WORK TO BE COMPLETED |
Your reply should be the whole listing, copied exactly, with the pictures left out.

DATASET RECORDS |
********
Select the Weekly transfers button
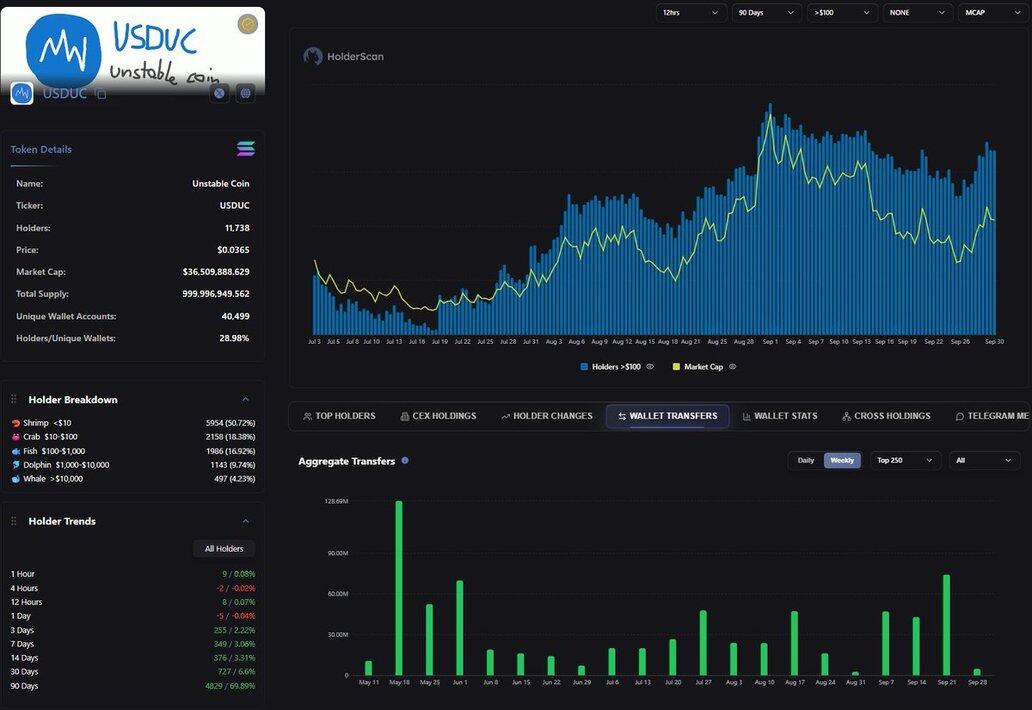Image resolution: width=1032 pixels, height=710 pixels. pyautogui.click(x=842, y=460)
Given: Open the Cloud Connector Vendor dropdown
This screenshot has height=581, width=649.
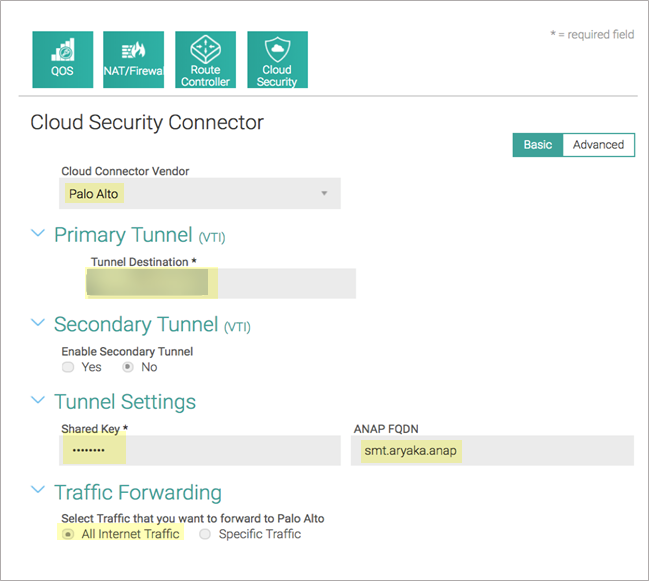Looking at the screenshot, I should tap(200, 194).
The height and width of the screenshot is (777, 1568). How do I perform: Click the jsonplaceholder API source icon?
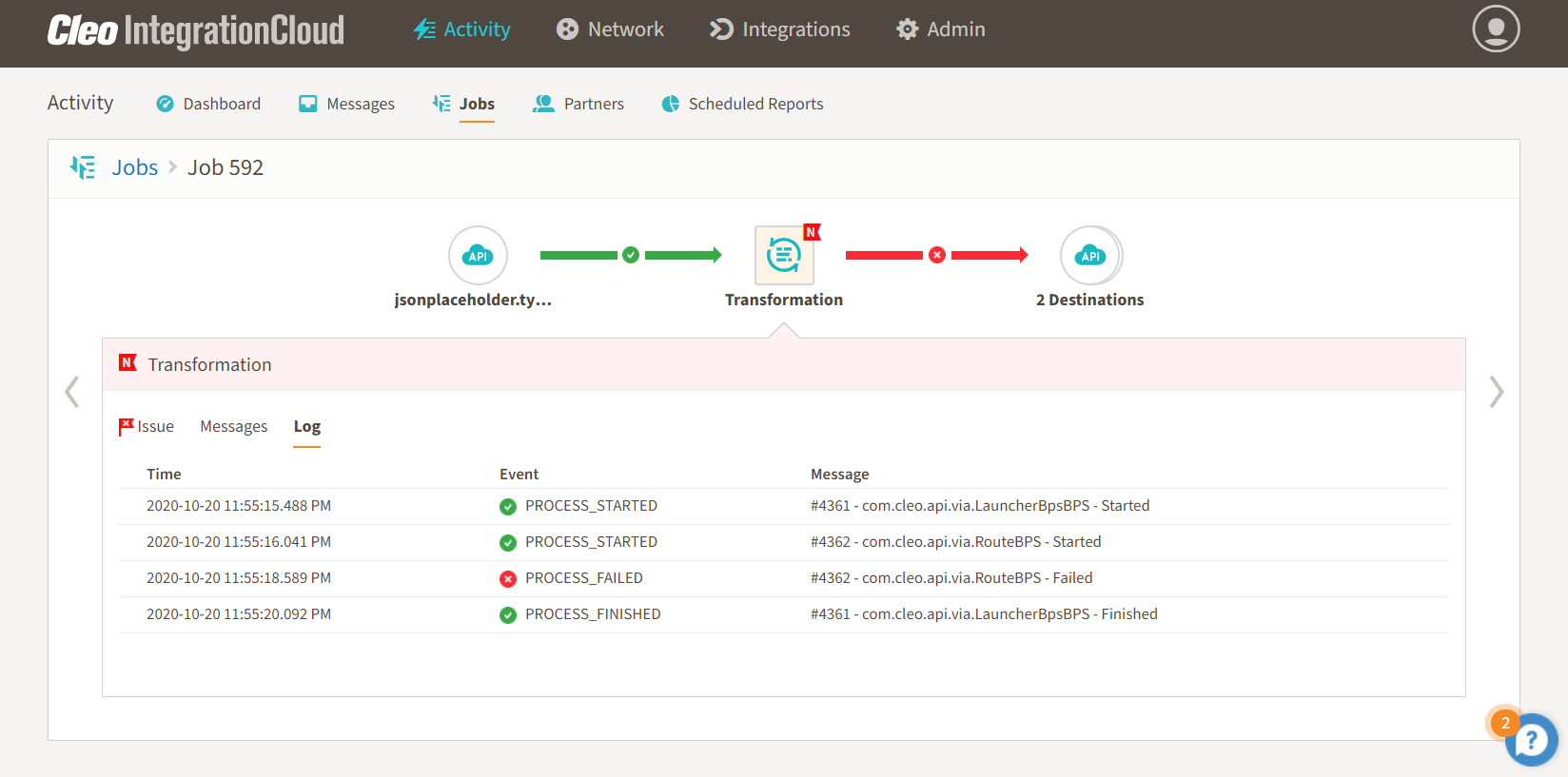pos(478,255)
********
SOLUTION TO THIS TASK |
Select the Weekly transfers button
Image resolution: width=1032 pixels, height=710 pixels. pyautogui.click(x=842, y=460)
Given: Open the Cloud Connector Vendor dropdown
This screenshot has height=581, width=649.
Looking at the screenshot, I should tap(200, 194).
The height and width of the screenshot is (777, 1568). How do I perform: Click the jsonplaceholder API source icon?
pos(478,255)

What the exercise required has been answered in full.